Records provided:
++++++++

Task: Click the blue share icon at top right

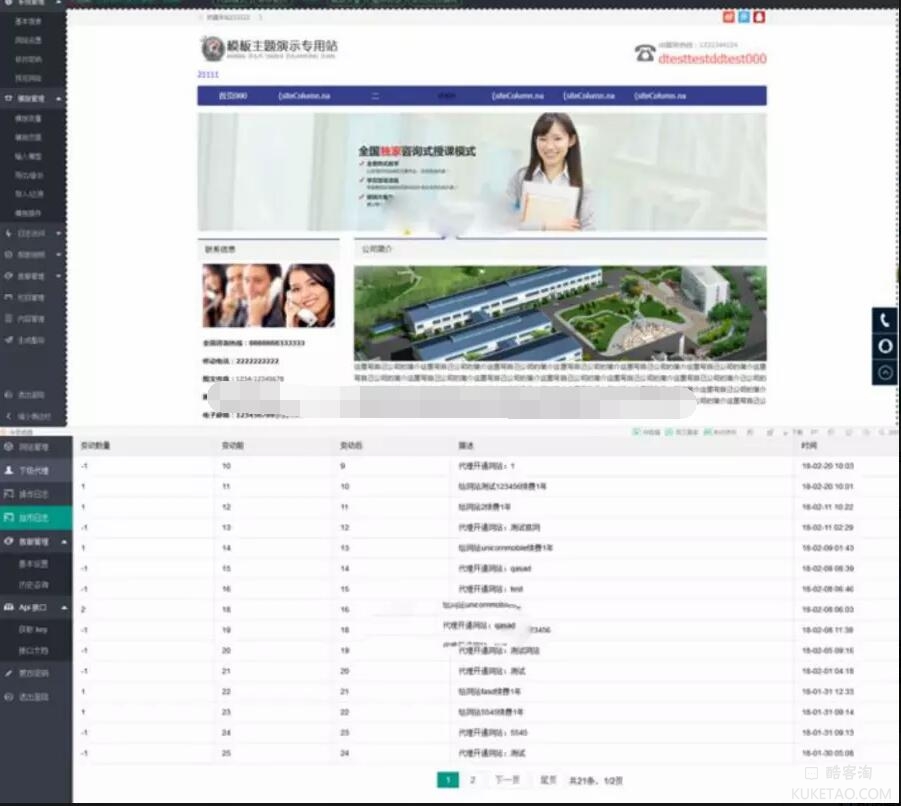Action: [744, 16]
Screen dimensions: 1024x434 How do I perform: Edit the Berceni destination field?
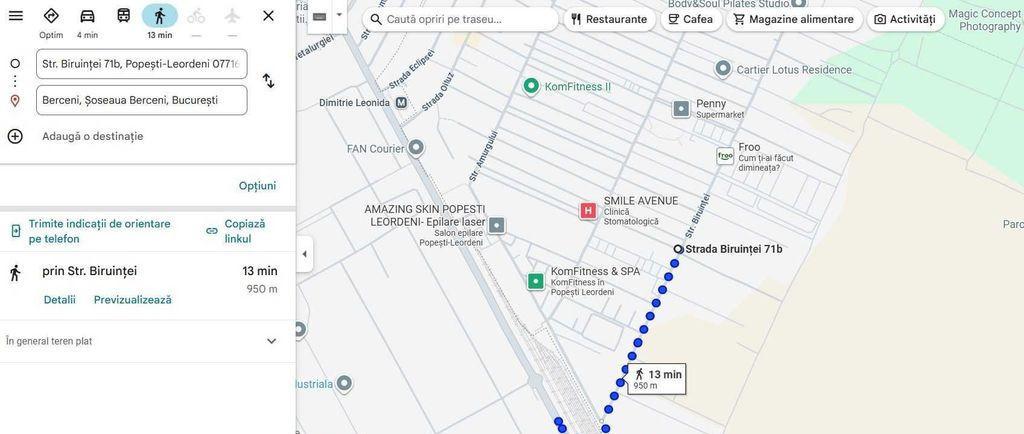[x=141, y=100]
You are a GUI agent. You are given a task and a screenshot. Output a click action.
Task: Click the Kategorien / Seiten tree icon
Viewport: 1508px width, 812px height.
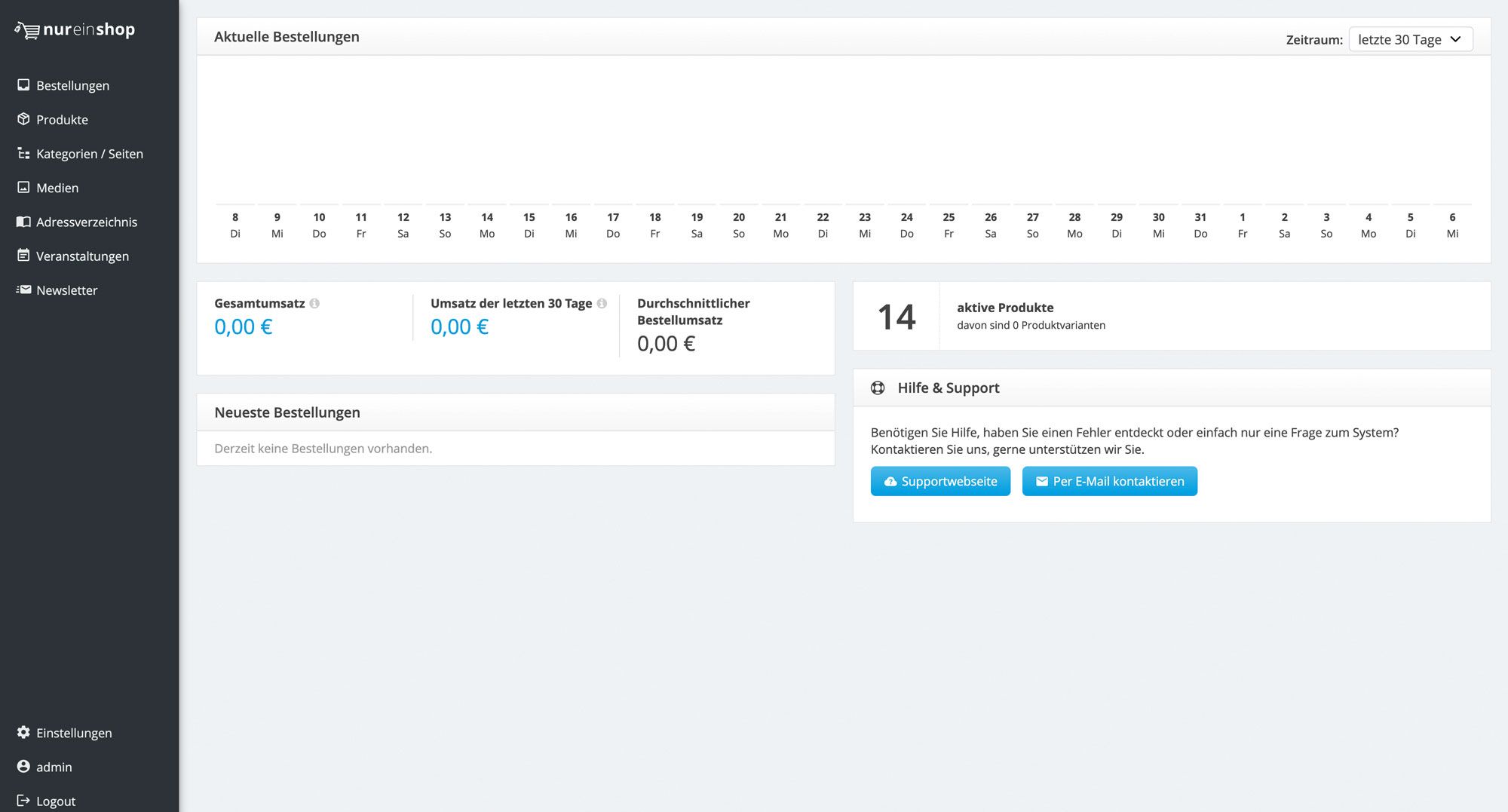pos(23,153)
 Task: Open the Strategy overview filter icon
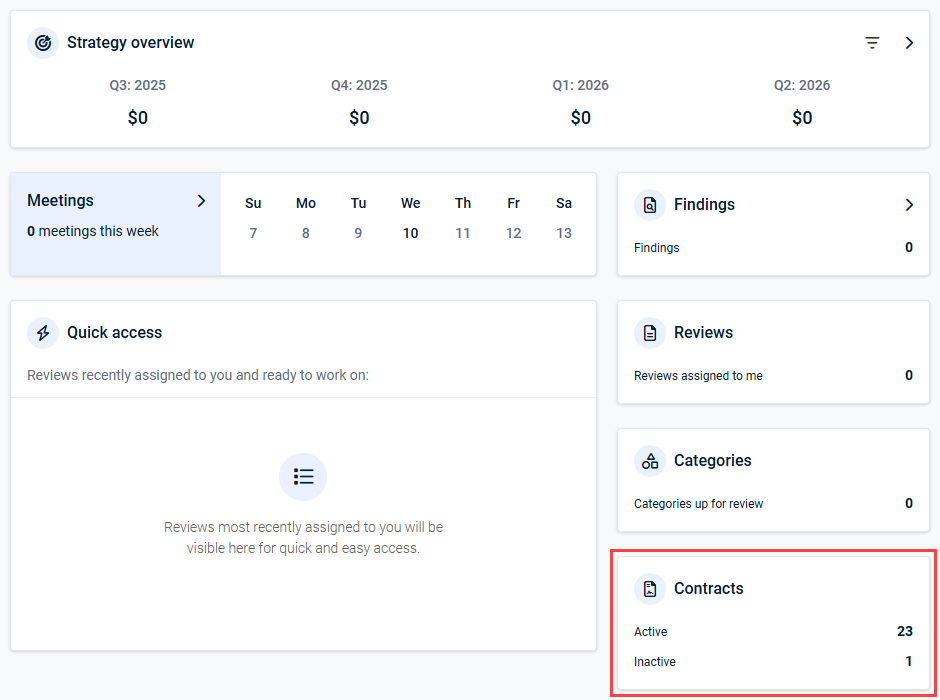tap(872, 43)
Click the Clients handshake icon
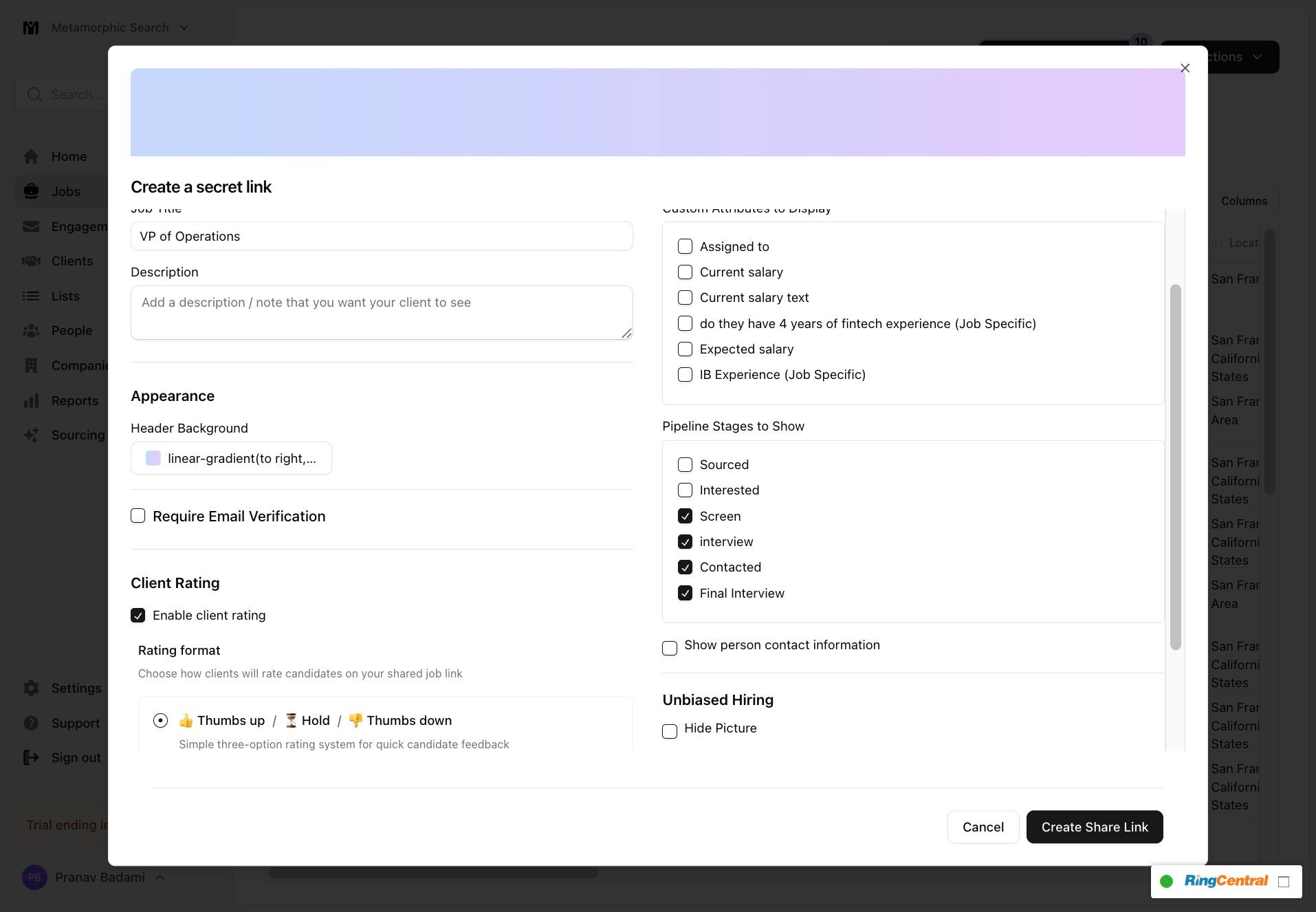 pos(31,261)
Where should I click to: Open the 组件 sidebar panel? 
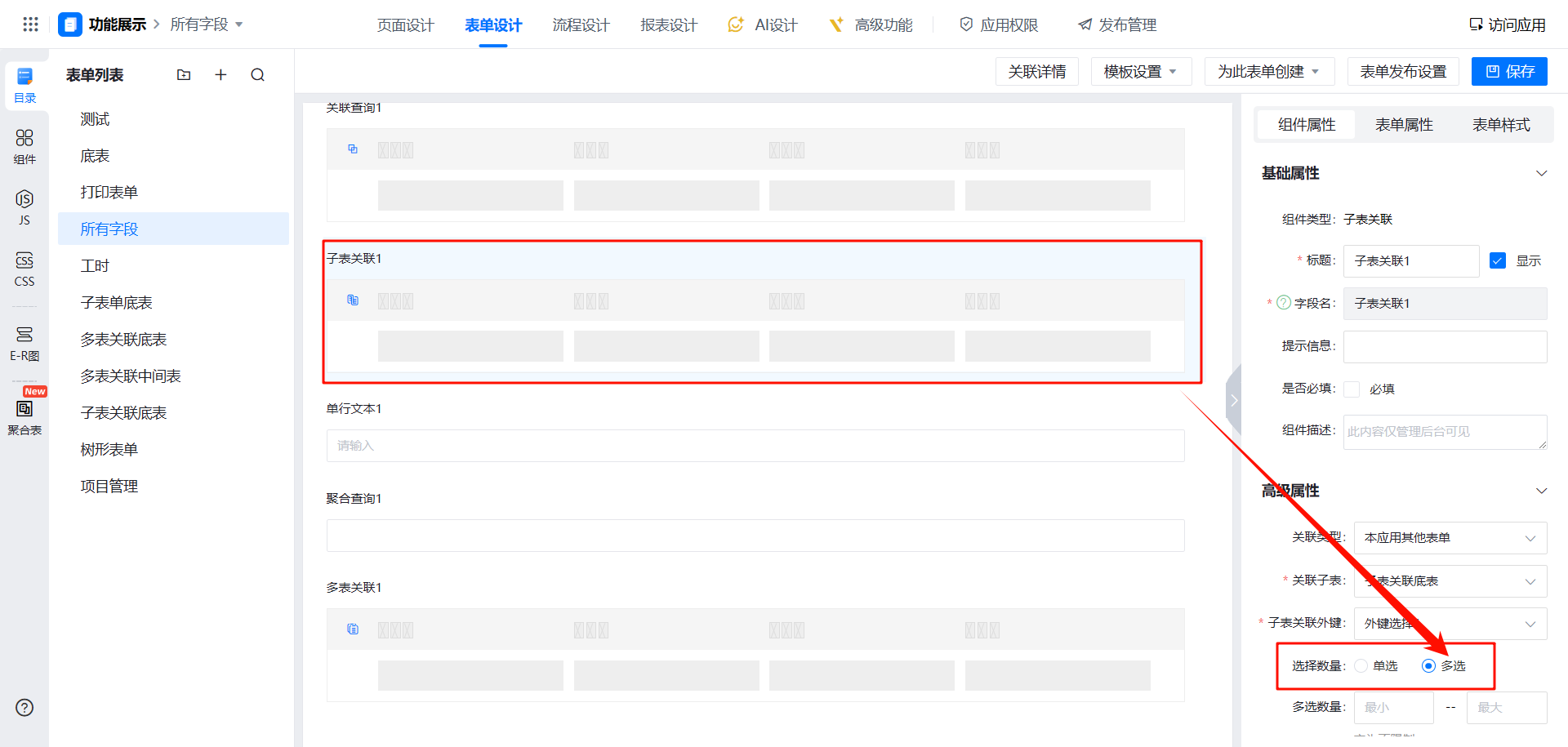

++++++++

Work instructions:
Leaving out the pictures, repeat the data above exactly.

Output:
Task: Click the blue share icon at top right

Action: [744, 16]
Screen dimensions: 1024x434 How do I perform: Edit the Berceni destination field?
[x=141, y=100]
You are a GUI agent. You are given a task and a screenshot. Output a click action.
Task: Click the Kategorien / Seiten tree icon
Viewport: 1508px width, 812px height.
pos(23,153)
 Task: Open the Strategy overview filter icon
tap(872, 43)
Click the Clients handshake icon
 pos(31,261)
Where should I click to: Open the 组件 sidebar panel? 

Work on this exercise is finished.